Kaplan–Meier Estimator and Survival Curves

In RCTs, the outcome measure is typically binary or a time-to-event measure. Survival analysis is the branch of statistics for analyzing “time-to-event” data. Examples include time until a particular event (death), recurrence (revascularization), or time to a response (10% decrease in weight). Components necessary for the analysis include whether the event occurred (dichotomous) and the length of time from the start of follow-up to a precise endpoint, either when the event occurred or last known follow-up (censored). Censoring is when a participant does not experience the event prior to study closure, withdrawal, or loss to follow-up. Right-censoring is most common, i.e., the event has not been observed yet but might occur in the future. Left-censoring and interval-censoring are less common. The latter type of survival analysis applies when the time of the event is less-precisely known. When an event is noted to have occurred, it is assumed to have occurred in some interval since the last time event status was determined [18, 19].

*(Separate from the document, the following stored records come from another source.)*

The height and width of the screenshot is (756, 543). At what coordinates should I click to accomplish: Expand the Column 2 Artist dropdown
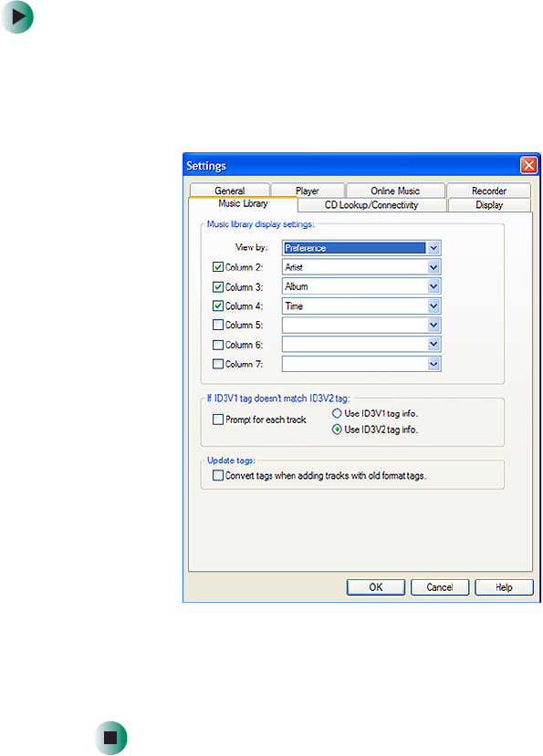(x=433, y=267)
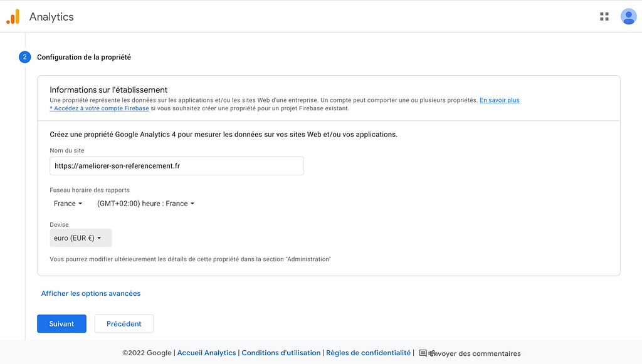Click the step 2 circle indicator
This screenshot has height=364, width=642.
coord(24,57)
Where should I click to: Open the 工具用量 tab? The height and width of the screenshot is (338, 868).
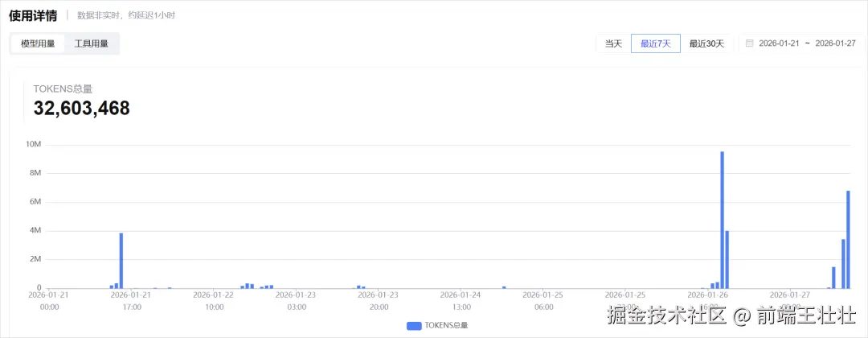pyautogui.click(x=91, y=43)
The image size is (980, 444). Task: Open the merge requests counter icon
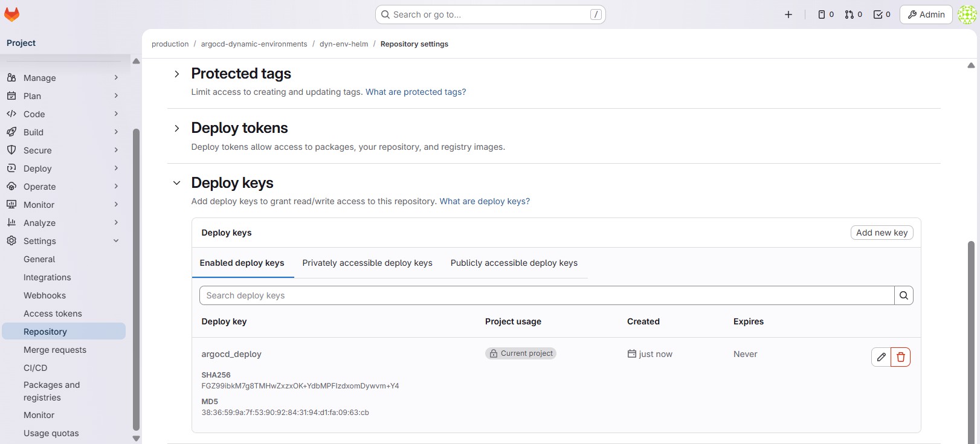(x=853, y=14)
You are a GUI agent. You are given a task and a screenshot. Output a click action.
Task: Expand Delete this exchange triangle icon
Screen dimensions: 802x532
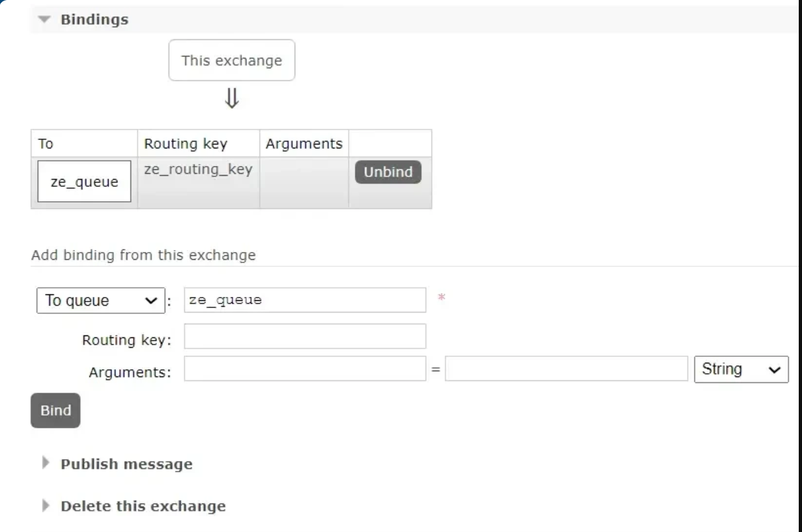pos(46,505)
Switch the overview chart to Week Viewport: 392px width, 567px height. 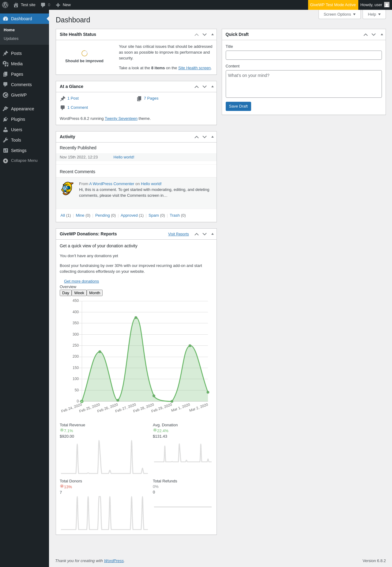click(x=79, y=293)
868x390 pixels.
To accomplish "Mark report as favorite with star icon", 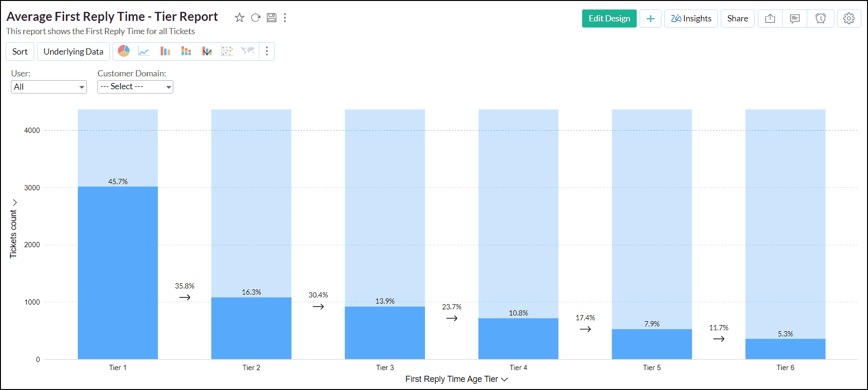I will click(239, 18).
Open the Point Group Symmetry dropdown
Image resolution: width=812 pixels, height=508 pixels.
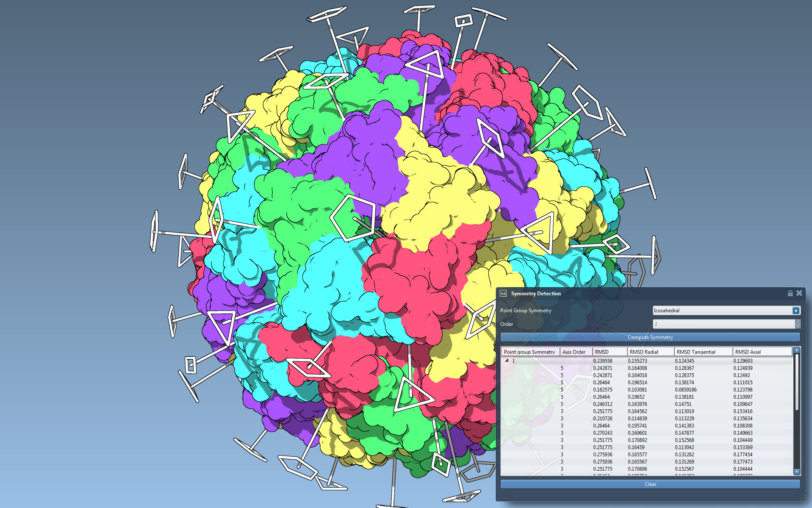(796, 311)
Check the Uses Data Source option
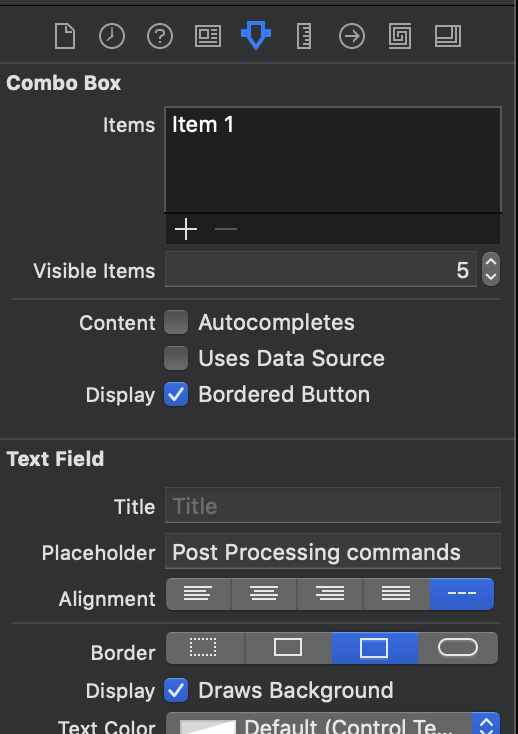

Survival curves are estimated with Kaplan–Meier estimators to determine the probability of a patient surviving (or event-free) past a specified time. Curves are monotonically decreasing and stepwise (step-for-each event). When stratified by treatment arm, curves are estimated for each group separately and compared using a test for equality (parametric likelihood ratio test or nonparametric log-rank or Wilcoxon test). Rejection of equality indicates that the event rates differ between groups. However, these tests are less reliable when curves cross.